#### EXERCISE
Look through the data below. Collect every line where the word "will" occurs.

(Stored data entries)

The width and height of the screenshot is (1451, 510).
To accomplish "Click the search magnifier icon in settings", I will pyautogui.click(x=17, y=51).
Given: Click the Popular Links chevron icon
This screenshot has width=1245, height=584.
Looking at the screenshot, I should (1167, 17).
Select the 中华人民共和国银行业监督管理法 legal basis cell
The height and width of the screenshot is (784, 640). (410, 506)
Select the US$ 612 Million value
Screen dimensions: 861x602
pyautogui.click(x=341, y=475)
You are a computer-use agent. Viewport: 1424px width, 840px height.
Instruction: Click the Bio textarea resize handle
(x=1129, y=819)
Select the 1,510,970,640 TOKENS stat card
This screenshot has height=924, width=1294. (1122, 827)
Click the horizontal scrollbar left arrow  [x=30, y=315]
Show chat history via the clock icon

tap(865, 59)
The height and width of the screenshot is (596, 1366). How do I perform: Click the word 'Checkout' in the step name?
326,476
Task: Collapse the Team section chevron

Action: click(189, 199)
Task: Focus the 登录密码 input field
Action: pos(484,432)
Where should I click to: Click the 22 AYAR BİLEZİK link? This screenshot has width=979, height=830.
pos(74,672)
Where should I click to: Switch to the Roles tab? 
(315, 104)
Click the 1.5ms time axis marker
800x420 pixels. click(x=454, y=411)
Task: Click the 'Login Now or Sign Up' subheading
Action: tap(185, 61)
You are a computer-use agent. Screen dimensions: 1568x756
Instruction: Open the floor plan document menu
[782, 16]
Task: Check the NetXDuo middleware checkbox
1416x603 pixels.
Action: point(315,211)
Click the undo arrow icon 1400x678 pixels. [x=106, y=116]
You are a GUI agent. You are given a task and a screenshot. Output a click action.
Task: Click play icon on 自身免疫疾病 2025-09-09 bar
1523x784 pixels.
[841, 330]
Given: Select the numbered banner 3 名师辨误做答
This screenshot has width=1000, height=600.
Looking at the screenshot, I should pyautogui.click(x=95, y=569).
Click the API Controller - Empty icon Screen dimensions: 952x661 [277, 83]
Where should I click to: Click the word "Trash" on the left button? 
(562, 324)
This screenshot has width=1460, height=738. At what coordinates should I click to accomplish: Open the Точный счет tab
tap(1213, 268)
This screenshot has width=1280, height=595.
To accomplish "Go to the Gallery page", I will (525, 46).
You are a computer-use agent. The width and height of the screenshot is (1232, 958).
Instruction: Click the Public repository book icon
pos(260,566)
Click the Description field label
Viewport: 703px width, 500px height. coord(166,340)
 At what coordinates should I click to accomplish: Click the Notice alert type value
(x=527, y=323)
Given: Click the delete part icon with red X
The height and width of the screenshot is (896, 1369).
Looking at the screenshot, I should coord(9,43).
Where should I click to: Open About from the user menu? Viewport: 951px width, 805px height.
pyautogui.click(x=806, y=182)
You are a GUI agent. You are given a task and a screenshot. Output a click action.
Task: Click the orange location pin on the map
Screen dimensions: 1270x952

#### REPLY
To accomplish "Click the search magnifier icon in settings", I will pyautogui.click(x=17, y=51).
To accomplish "Go to the Gallery page", I will (525, 46).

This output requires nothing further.